The MCP and the API have different capabilities. A detail that catches people out: in our experience, email content is accessible through Attio's MCP but not through the public REST API. So a Claude session can read a customer's email history, while an n8n automation using the API cannot. If email context matters to your workflow, that constraint decides your architecture for you.
Unguided AI burns tokens. The MCP layer exists to help the AI work efficiently. A well-written skill with specific instructions is fast and cheap to run. Pointing Claude at a workspace with a vague request and letting it explore, run broad queries and figure things out from scratch consumes credits quickly. Specificity is an economy measure, not just a quality measure.
Three lessons from real implementations
Your data model documentation is now an AI prompt. Attio lets you write descriptions on most attributes, and Claude reads them to understand what your fields mean. One client hit a wall because relationship attributes carried no descriptions, so the AI couldn't reliably interpret how his entities connected. Treat every attribute description as an instruction to your future AI assistant, because that's what it is.
Build for the 80%. It's tempting to make a skill handle every edge case. Don't. A scenario that comes up once a year is cheaper to handle manually than to build, test and maintain automation for.

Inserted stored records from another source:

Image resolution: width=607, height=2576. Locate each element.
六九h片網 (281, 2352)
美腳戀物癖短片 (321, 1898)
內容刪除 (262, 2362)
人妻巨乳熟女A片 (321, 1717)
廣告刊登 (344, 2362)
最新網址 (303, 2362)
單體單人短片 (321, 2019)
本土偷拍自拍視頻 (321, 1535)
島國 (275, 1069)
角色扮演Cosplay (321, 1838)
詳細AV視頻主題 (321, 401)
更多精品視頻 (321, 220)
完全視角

Skills carry a maintenance cost that compounds with complexity.
Keep a human checkpoint on anything that leaves the building. Our client's proposal skill drafts everything but sends nothing without explicit sign-off. They learned this after a proposal once went out without review (to a forgiving recipient, fortunately). Draft with AI, review with humans, then send.
FAQs
Is it safe to connect Claude to my CRM?
The connection uses OAuth and respects your existing Attio permissions. Claude sees what you can see, nothing more. Apply the same judgement you would to any tool with CRM access, and keep human review on outbound actions.
Do I need to be technical to set this up?
No. The connection itself is a two-minute OAuth flow. The accounting firm workflow above was built by the firm's founder using plain-language skill files, not code.
What's the difference between the Attio MCP and the Attio API?
The MCP is designed for interactive AI sessions and includes access to emails and call recordings. The REST API is designed for programmatic automation via tools like n8n and, in our experience, does not expose email content. Most mature setups use both: MCP for interactive work, API for unattended automation.